Stored records

- - - - -

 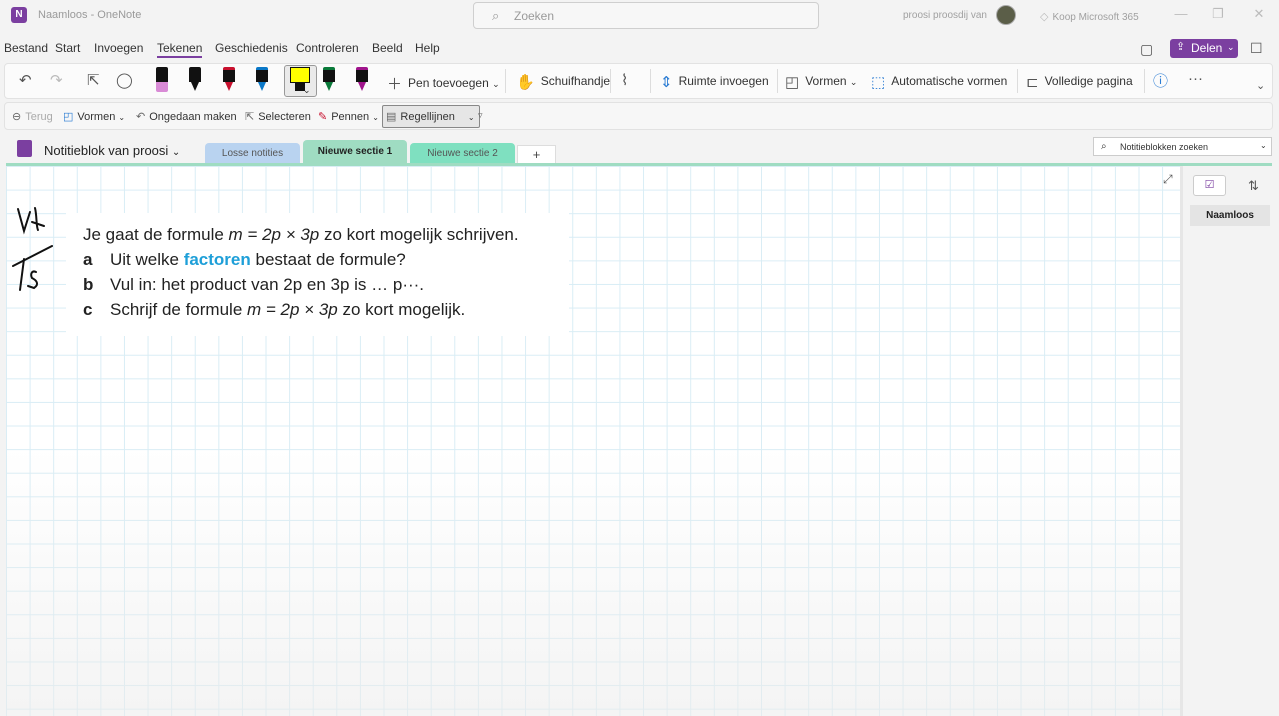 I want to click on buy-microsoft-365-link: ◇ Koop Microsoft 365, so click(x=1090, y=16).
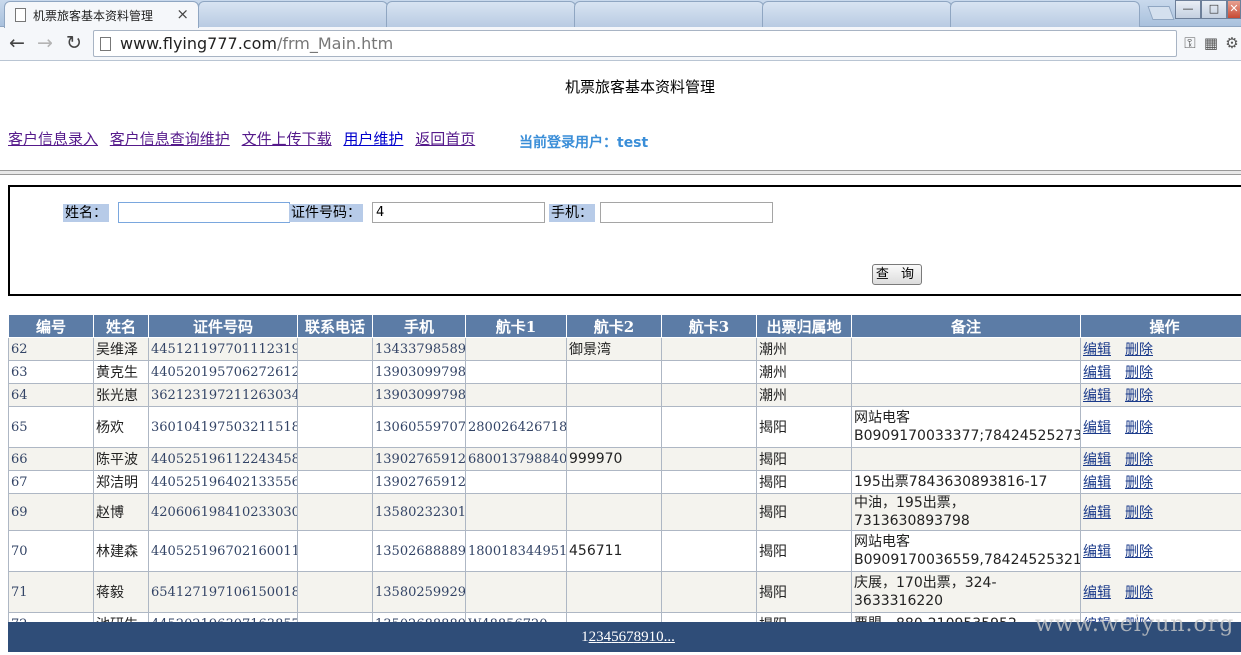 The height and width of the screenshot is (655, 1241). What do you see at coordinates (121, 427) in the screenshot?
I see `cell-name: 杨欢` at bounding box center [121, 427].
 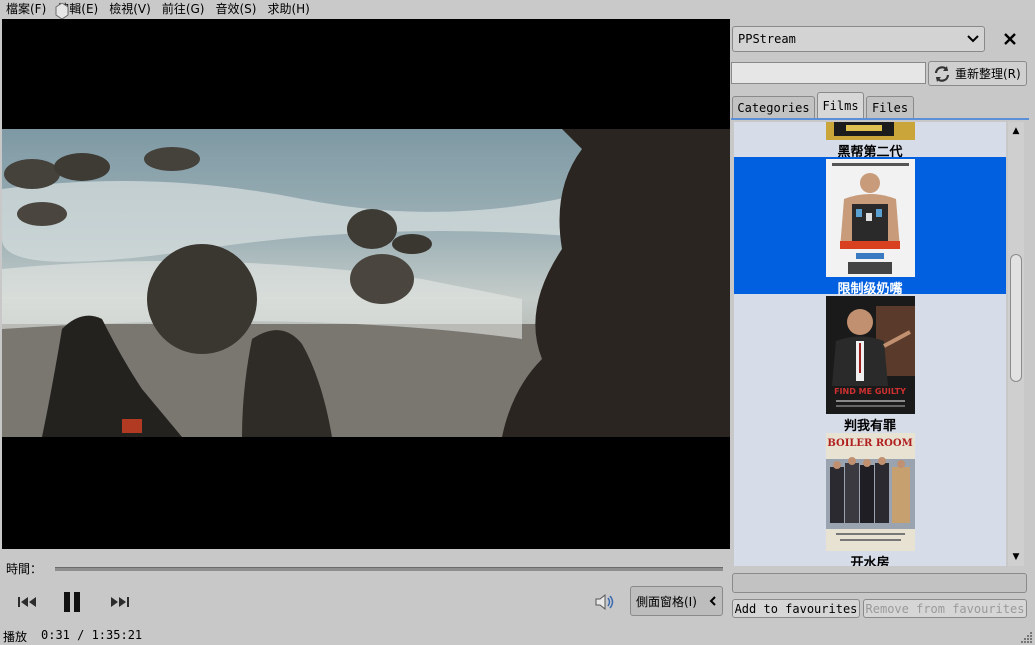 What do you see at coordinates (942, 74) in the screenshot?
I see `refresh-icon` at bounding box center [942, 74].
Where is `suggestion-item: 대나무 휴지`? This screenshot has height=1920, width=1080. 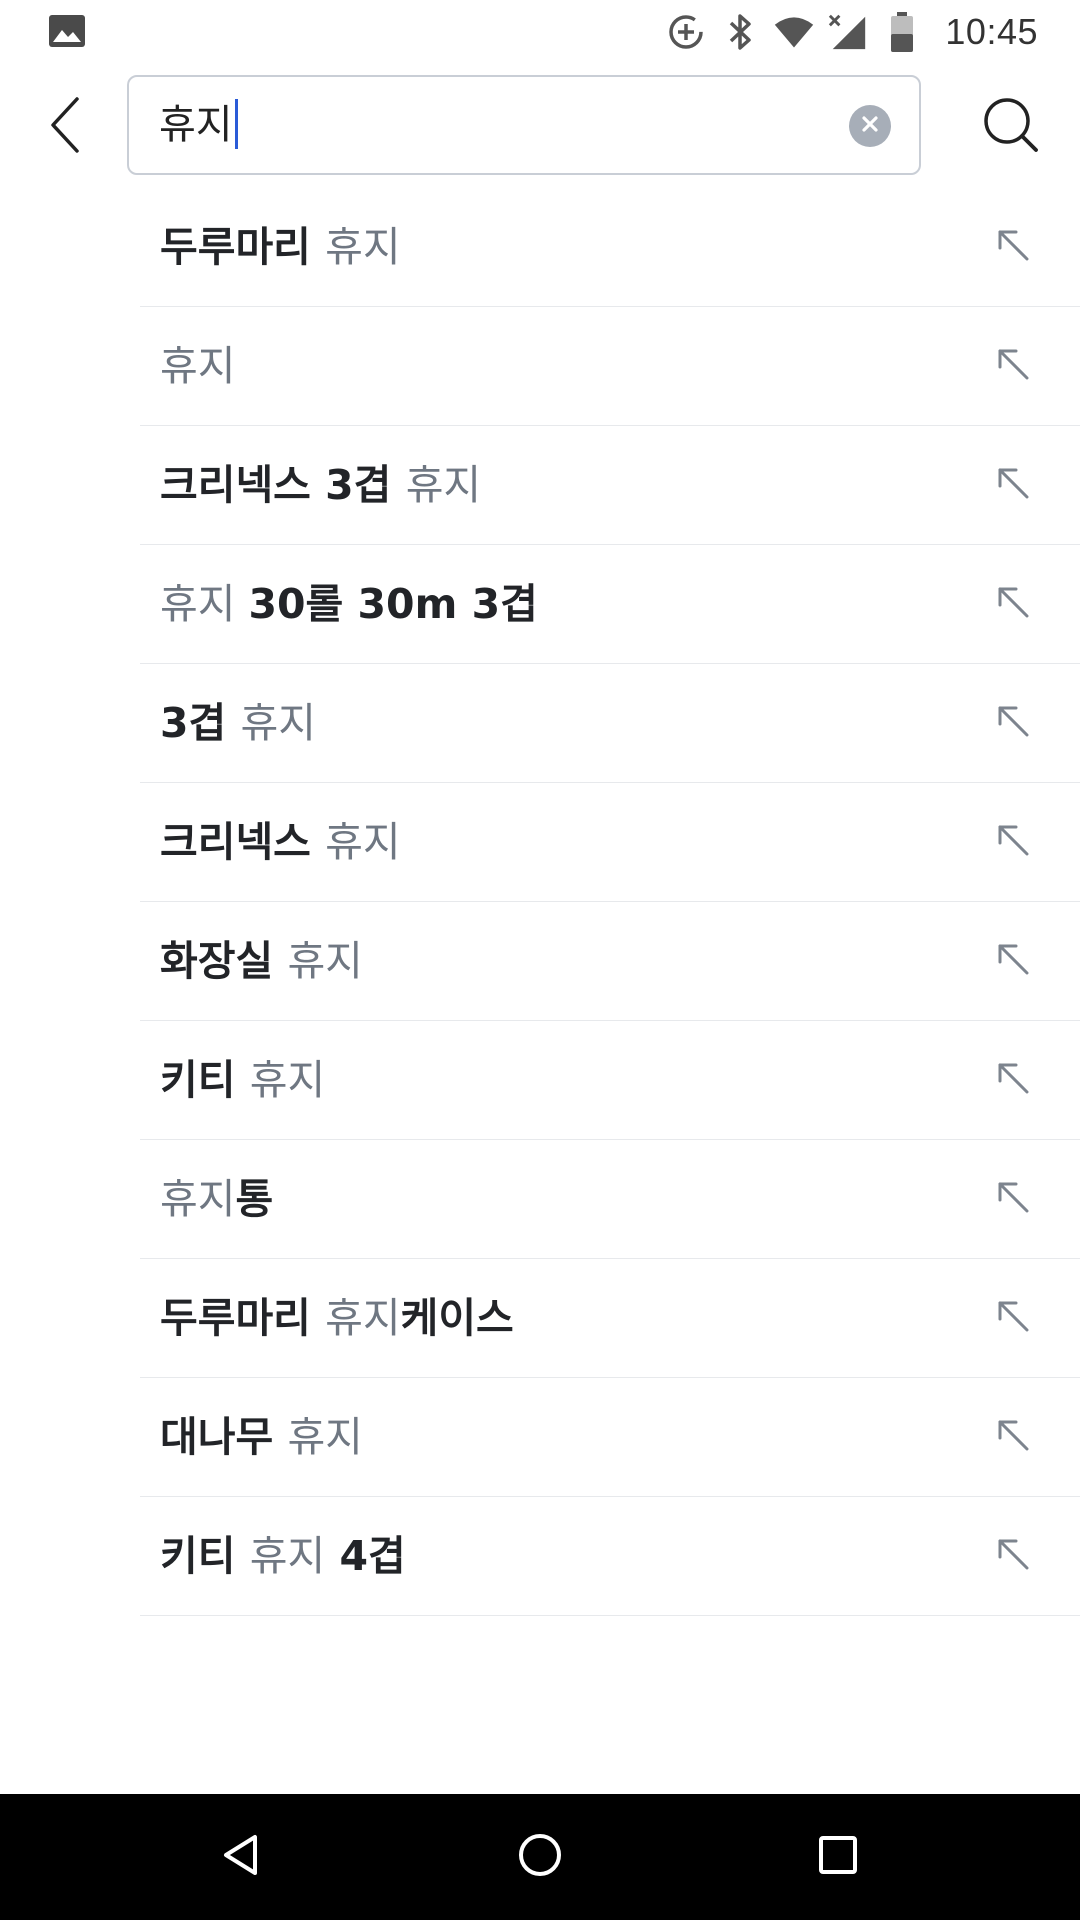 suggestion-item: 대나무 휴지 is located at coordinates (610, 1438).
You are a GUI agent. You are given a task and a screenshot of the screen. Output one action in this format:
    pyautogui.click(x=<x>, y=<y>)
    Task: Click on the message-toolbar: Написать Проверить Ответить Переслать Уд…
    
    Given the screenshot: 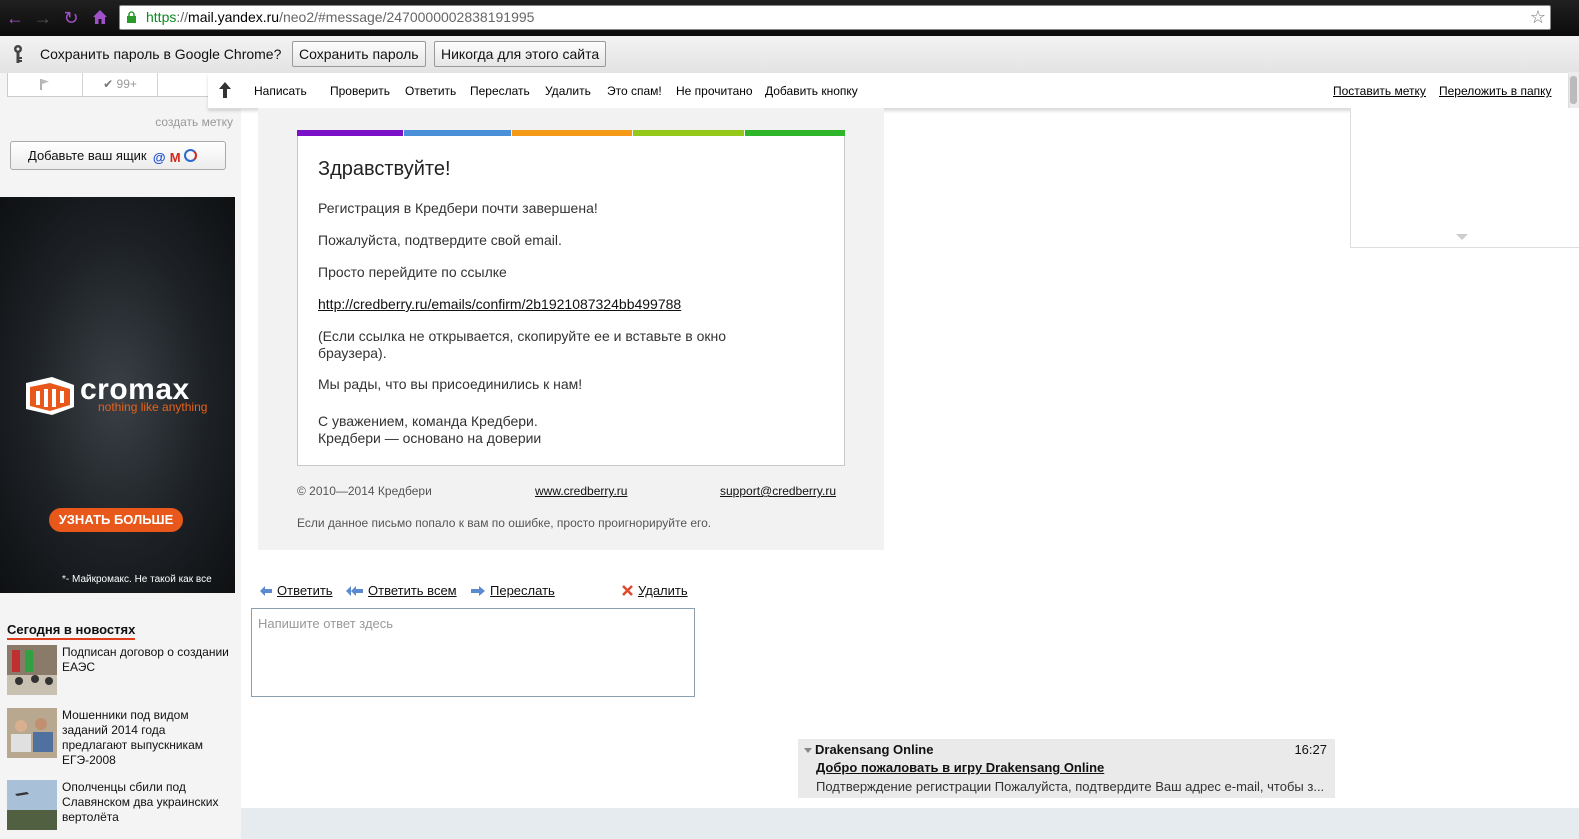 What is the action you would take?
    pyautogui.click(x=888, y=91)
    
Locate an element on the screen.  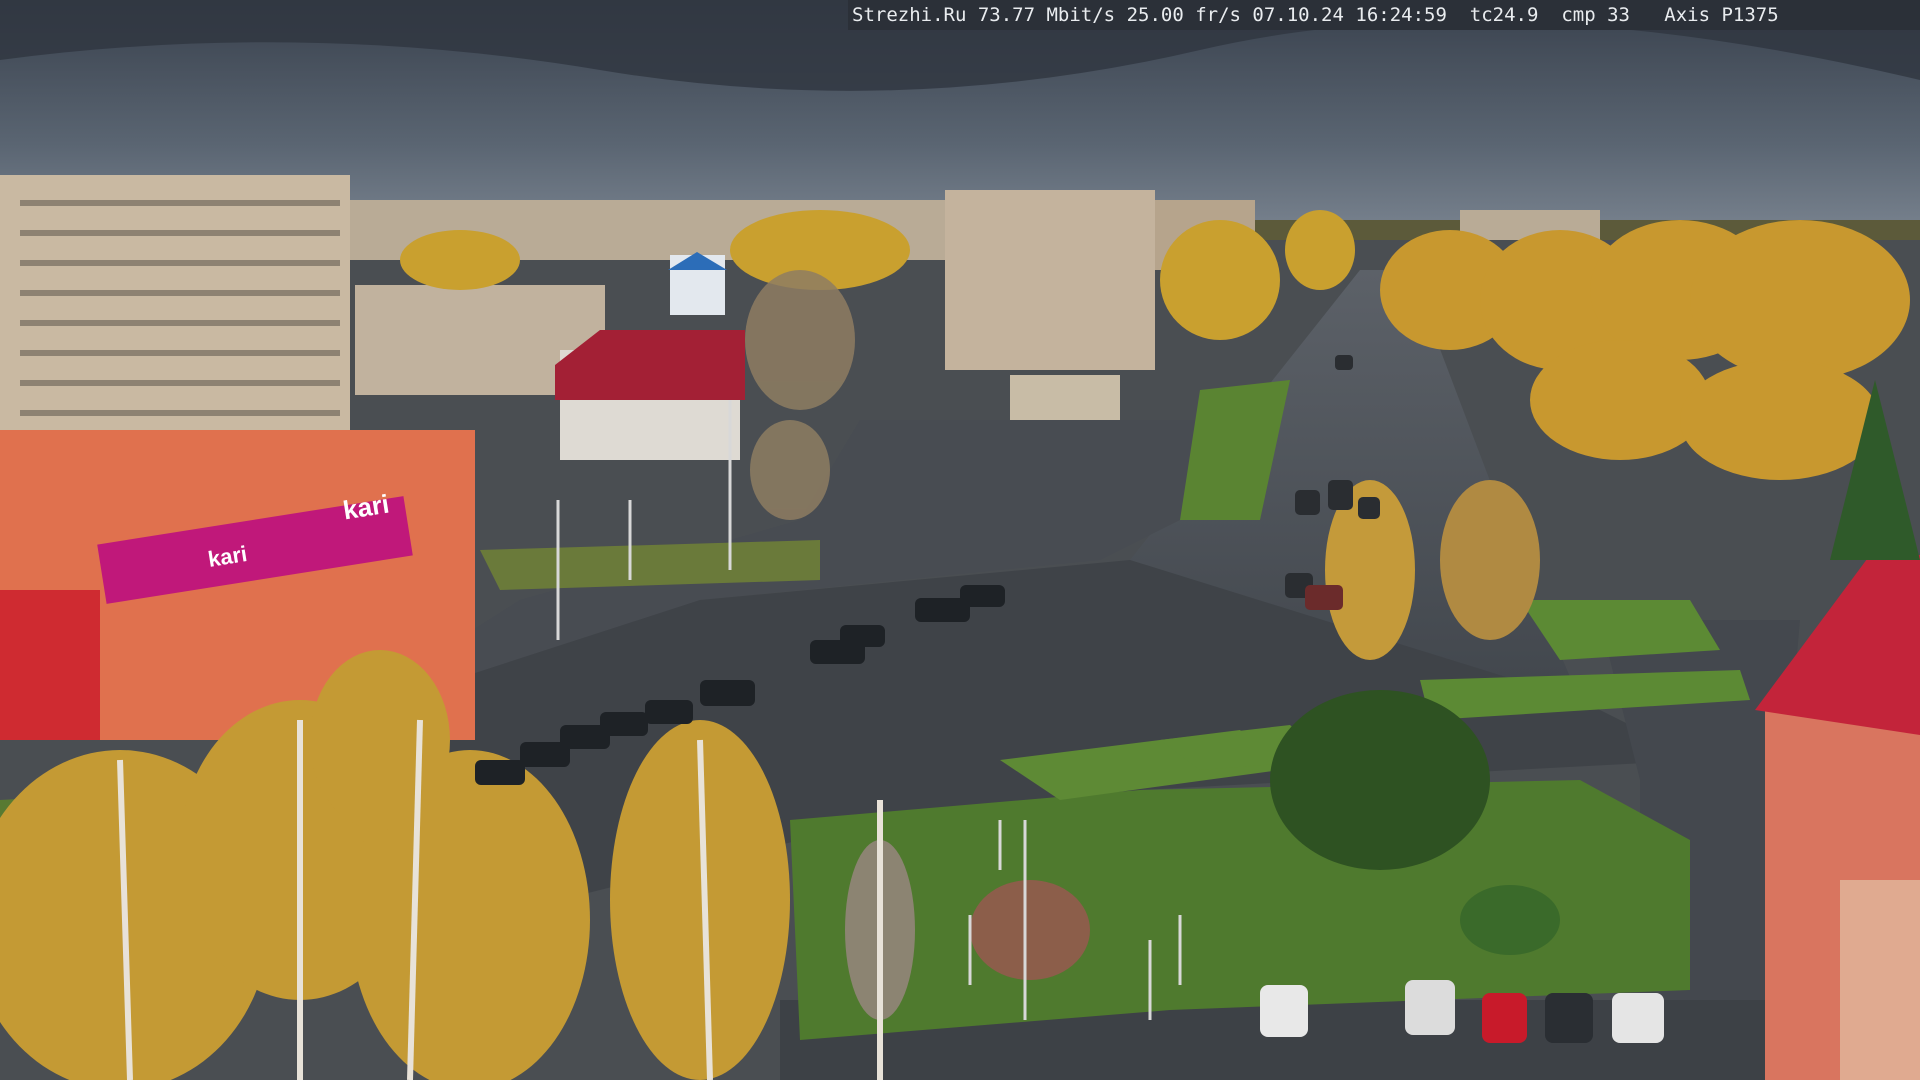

- - - - -

Repeat everything in the entries from the line containing "You are a GUI" down to the line containing "Task: Click on", both of those lines included.

- [TASK OUTPUT]:
You are a GUI agent. You are given a task and a screenshot of the screen. Output one action in this format:
    pyautogui.click(x=<x>, y=<y>)
    Task: Click on the message-toolbar: Написать Проверить Ответить Переслать Уд…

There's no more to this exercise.